▶ **Apply what you read**:
1 > From the account of a night in jail below, list the kinds of medicine the writer asks the reader to imagine being in jail without.
2 > Answer these from the account of a night in jail below:
(a) In what city was the writer actually being driven?
(b) What did the fingerprinting use instead of ink?
(c) What did the woman in charge threaten to do in response to the writer's glare?
3 > Continue the account of a night in jail below, starting after its last sentence.

▶ **Document text**:

=== Section Start ===

I was able to talk to him through the wall…I think he had some guys with him, actually, the night was a *bit* fuzzy, but I was by myself in this big ol area in back and I do remember the driver was pretending we were on the windy street in San Francisco rather than in downtown Denver. Or maybe I was just that messed up. Who knows?!
Once I got inside, I had to wait in the little holding area to get my fingerprints and MUG SHOTS. Let me tell you…the fingerprint thing isn’t like what they show in the movies. No ink. It’s some red light that works after maybe four tries and they twist your fingers in the most painful way. And some advice — not that you’ll ever be getting arrested (please, please DON’T!) — but don’t give the woman in charge dirty looks just because you’re not pleased about what’s happening at the moment. She told me to turn one way and I turned the other (smart me :)) and I’m not one to enjoy condescension, considering myself to be *somewhat* intelligent, so I glared at her.
Her response — “I can send you back in the holding cell for a few more hours if you wanna give me that attitude.” So, safely, I smiled like a good girl and did what I was supposed to. And immediately was escorted off to my little *pod*
I wasn’t there long enough to be moved to a cell, which I suppose is a good thing. But I needed medicine. Badly. I needed my Klonopin and I was also taking heart medicine. I don’t think it was time for my Seroquel yet…or maybe I had already taken it earlier…who knows. Point is — those doctors or nurses or whomever they are…they don’t care. I left without getting my meds, making it an even worse experience.
Imagine being in jail, one, being in jail without your bipolar meds, two, being in jail without your anxiety meds, three, and being in jail without your medicine that slows down your heart because of a valve problem.
***Main point to take away from the previous paragraph, which I put in quote form just to make it stand out….
Seriously — imagine being in jail. These medicines are STRONG. If you’re not suppsed to drink…please don’t. It only makes symptoms worse and then there are added side effects on top of it.

=== Section End ===

▶ **Dataset section**:
=== Section Start ===

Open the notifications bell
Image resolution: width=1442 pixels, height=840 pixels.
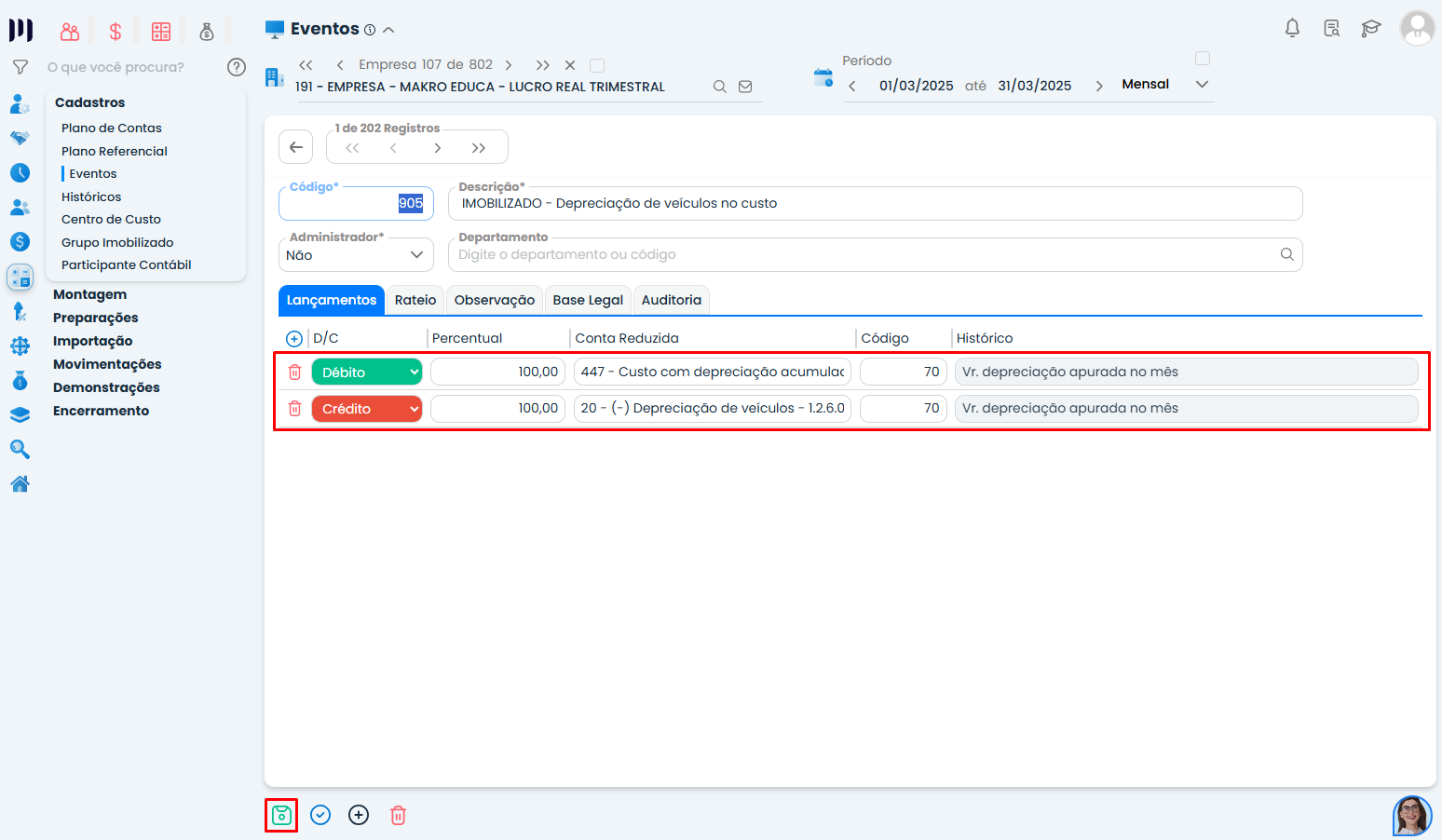(x=1292, y=29)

=== Section End ===

▶ **Answers to the tasks**:
1 >
- Bipolar meds
- Anxiety meds
- Medicine that slows down the heart because of a valve problem

2 >
(a) Downtown Denver.
(b) A red light.
(c) Send the writer back to the holding cell for a few more hours.

3 >
Long story short (sorry, you’ll find soon I like to say a lot), my case was dismissed the next morning because what I did occurred where there were no witnesses so the state had nothing against me. No proof whatsoever except for me saying what I had done. And since my then-husband didn’t want to press charges, they simply let me go…
But it is something I will never forget and it happened almost a decade ago. The horrible ride, the cuffs, the steel toilet, heck…my roommate with a broken finger they wouldn’t even give Tylenol or Aspirin to, along with not giving me my medicine, the super uncomfortable green mats to sleep on — not quite sure what the material was, the horrendous food, the girls who stayed on the phone forever so during our phone time I wasn’t able to use my phone call, the open showers I didn’t dare go in, the slippers they gave me because I had no shoes…they were about five sizes too big and kind of pointless to wear but it was so cold I wore them anyway, the lack of pillows…..just all of it.
Bad, horrible experience. One I’d never wish on anyone and I know a lot of people go through it — especially those who don’t take their medicines regularly and *think* they’re okay without them.. And my little stint wasn’t that bad. It was short and simple. But still not good in any way possible.
All I’m saying is be careful, take your medicines, listen to your doctor, don’t drink on your medicines (not being preachy…if you’re going to, you’re going to, but at least stay home — although I have another story to prove that doesn’t help anything, either…).
Basically, if you have bipolar disorder, take care of yourself and keep yourself healthy, even if you don’t care and don’t want to, because, trust me, I know how that is…
But it’s our only option. So please, stay safe, stay out of trouble, and above all, stay out of jail!!